Saturday, January 18, 2025
Omega the Unknown (2008)
Since Omega the Unknown was one of the seminal comic-book experiences of my childhood, I don't know why it took me seventeen years to read the character's revival mini-series, but it did.
Written by Jonathan Lethem with Karl Rusnak, illustrated by Farel Dalrymple, and colored by Paul Hornschemeier, Omega's 2008 mini-series is collected into a gorgeous hardback that accentuates the reading experience. Cleverly designed endpapers and chapter breaks grow in meaning once the reader has finished the story.
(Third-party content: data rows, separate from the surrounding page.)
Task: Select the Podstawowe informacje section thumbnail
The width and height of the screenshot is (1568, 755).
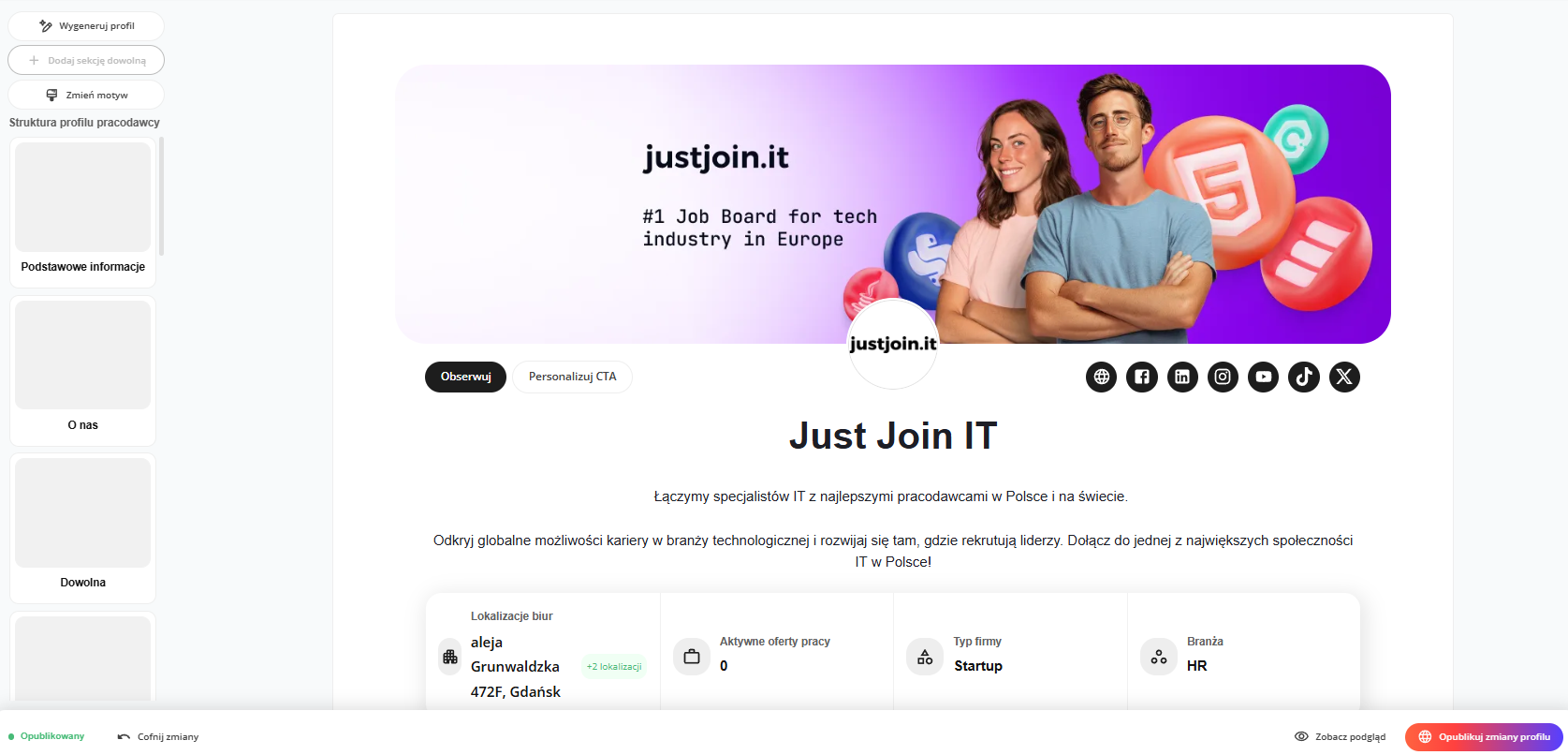Action: coord(83,213)
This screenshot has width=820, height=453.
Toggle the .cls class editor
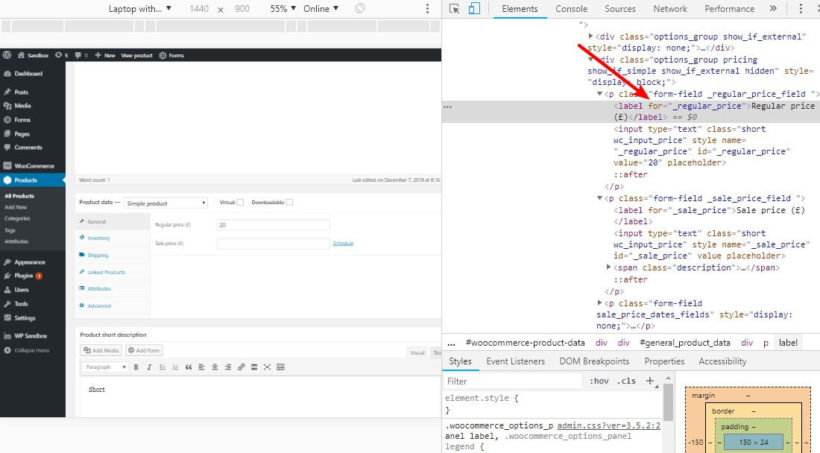tap(627, 381)
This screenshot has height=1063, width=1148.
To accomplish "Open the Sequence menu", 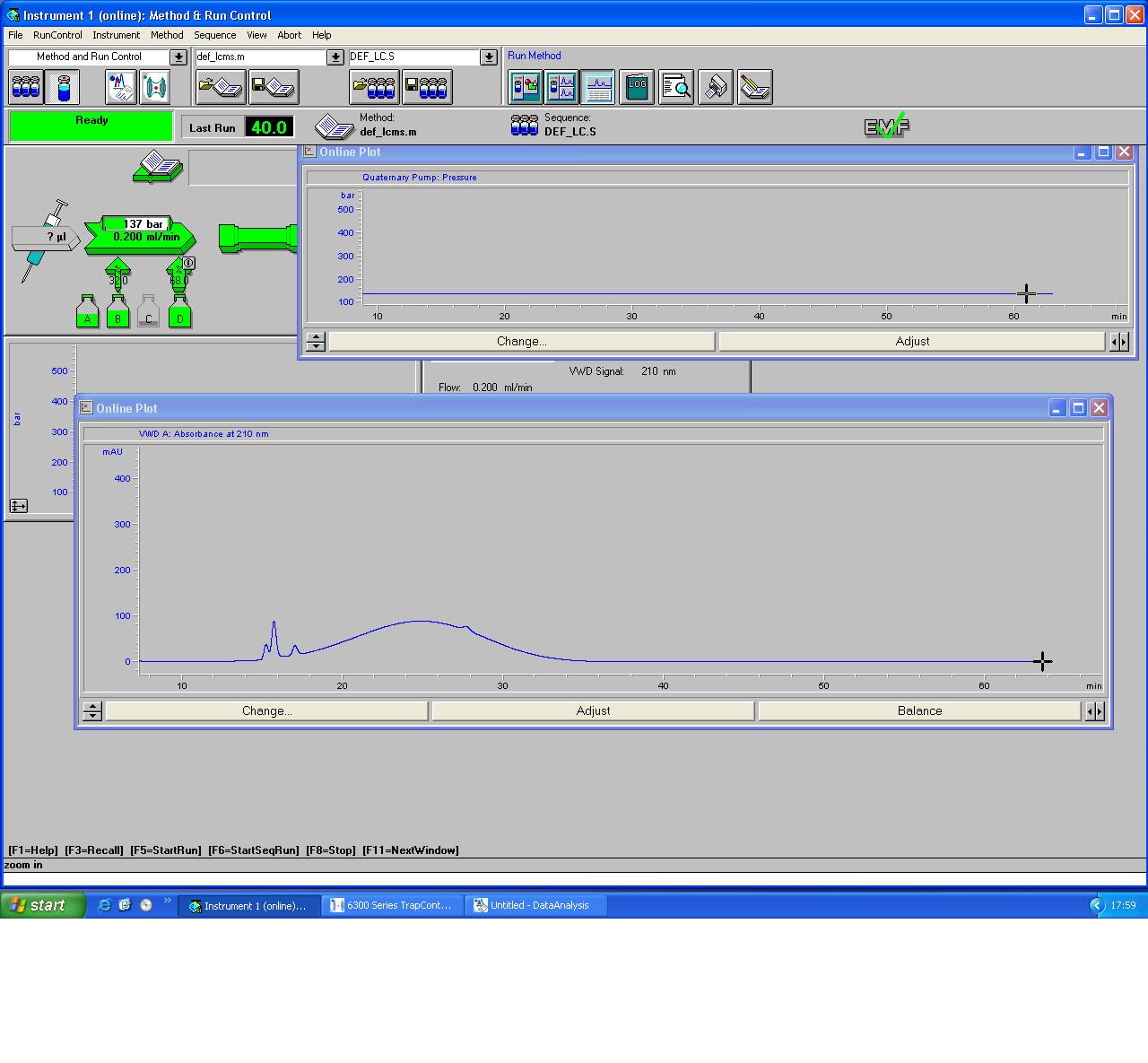I will pyautogui.click(x=215, y=35).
And what an odd story! In a nod to the original, short-lived series, written primarily by the legendary Steve Gerber with Mary Skrenes and drawn by Jim Mooney, this new iteration runs just ten issues and is jam-packed with weirdness. In a way, this is one of the most underground comix-style books Marvel has ever published, pushing the mainstream envelope in much the same way as the original Omega. That series felt like the precursor to Epic Comics of the 1980s and especially Vertigo offerings of the 1990s. Still, its impact was diluted by substitutions to the original creative team and, one suspects, editorial tampering that failed to make it more commercial. The 2008 Omega, on the other hand (pun sorta intended, as the main character fires energy blasts from his palms), was designed with a finite end in mind, and the same creators are along for each chapter.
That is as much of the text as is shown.